Jan Lammerding

Jan Lammerding

Breaking rules to collaborate across disciplines and fight disease

There is a growing awareness among biologists that the mechanical context of a cell determines some of its function. As a result of this awareness, many biologists are now looking outside of traditional biology and starting to focus on the mechanics and physics of cells. To do this, they are forging fruitful research relationships with engineers.  Nowhere is this boundary-breaking collaboration more apparent than at Cornell’s Department of Biomedical Engineering. This trend in the field of biological research has made Cornell’s Jan Lammerding a very happy man.

“There was a point in my academic career where I had to decide whether I wanted to bring biology into engineering,” says Lammerding, “or whether I wanted to bring engineering into biology. I decided to bring engineering into the study of biology, and that is what I am still doing today.” Lammerding, whose academic and work experiences place him squarely at the nexus of biology and engineering, now has a thriving program of research focused on subcellular mechanics and how cells respond to mechanical stimulation such as stretching or squeezing. 

Lammerding, who is an associate professor at Cornell’s Department of Biomedical Engineering, earned his Diplom-Ingenieur in mechanical engineering from the Rheinisch-Westfalische Technische Hochschule at Aachen University in Germany in 1999. He received his Ph.D. in biological engineering from MIT in 2004. Lammerding then joined the faculty of the Department of Medicine at Harvard Medical School/Brigham and Women’s Hospital, where he was a researcher for six years. 

“As a bachelor and masters student I was looking at biomechanics on the macro scale,” says Lammerding. “I studied the effect of mechanical stress on bone formation and density and heart tissue. As a Ph.D. student and subsequently as a faculty member I got into a smaller scale. I began to study cells and molecules, since this is where the ultimate decisions are being made.” At Cornell, Lammerding has been using microfabrication techniques, live cell microscopy, and molecular biology approaches to see how normal and diseased cells respond to mechanical forces. He is particularly focused on evaluating the effect of mutations that cause muscular dystrophy and heart disease, and comparing how cancer cells differ from non-cancerous cells in their response to stretching and squeezing.

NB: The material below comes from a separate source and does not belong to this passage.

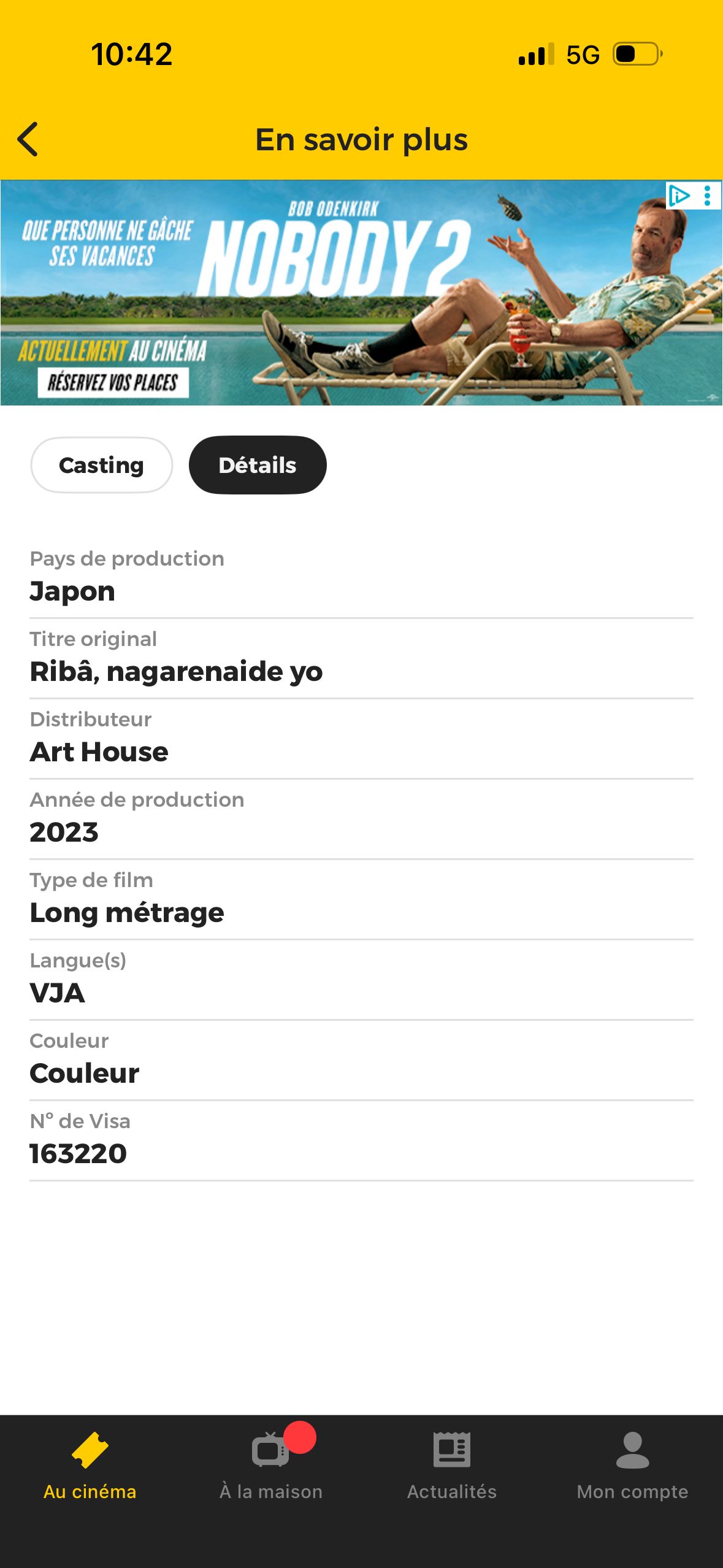Tap the Japon production country row

(361, 578)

Lammerding, who also taught at MIT during his time at Brigham and Women’s Hospital, came to Cornell in 2011. “I was teaching at MIT and doing research at Brigham and Women’s Hospital/Harvard Medical School and then Cornell had a position where I could do both,” says Lammerding, “so I jumped at the chance.” Lammerding has a joint appointment at Cornell with the Weill Institute for Cell and Molecular Biology and the Department of Biomedical Engineering. “Something that sold me on Cornell was how collaborative it is,” says Lammerding. “People here are excited about their research and actively look for ways to share their expertise with colleagues.”

In his own research, Lammerding is combining engineering and cell and molecular biology to help build a greater understanding of how the mechanical properties of a cell and its environment contribute to metastasis of cancer cells. “We are trying to answer the question: how does a cell know it is getting mechanically stimulated, for example, during exercise, or in the beating heart, and then adapt appropriately? And what goes wrong in the case of disease?,” says Lammerding. “At this stage, we are gathering facts and building the knowledge that might someday lead to effective treatments.”  Lammerding and his lab have developed novel microfluidic devices in order to study cell migration in confined 3-D environments. They have found that when a cell forces its way through a very tight space, the nucleus can suffer damage or even rupture.

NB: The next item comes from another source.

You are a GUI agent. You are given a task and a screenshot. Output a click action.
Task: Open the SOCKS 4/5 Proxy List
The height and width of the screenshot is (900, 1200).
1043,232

Knowing the various factors that affect whether a cell can migrate through a constriction (and survive the trip) will provide researchers and clinicians with very important information as they build a more complete picture of how various cancers spread. Lammerding’s research will also provide valuable insights into the mechanisms underlying cellular damage in people suffering from muscular dystrophy and heart disease. “The cells of people with muscular dystrophy are more fragile,” says Lammerding. “Also, they are defective in their response and adaptation to mechanical stress and in their ability to repair themselves.”

In addition to building the basic knowledge of how cells respond to mechanical stimulation, Lammerding hopes that a long term effect of his research will be a greater appreciation of the role of mechanical factors in biological processes. “Recent research in my lab and elsewhere provides compelling evidence that the physical properties of the nucleus are critical for many cellular functions, including in the immune system and during development,” says Lammerding. “I am bringing engineering into biology to try to get at some fundamental facts about how cells move through and respond to their environments.”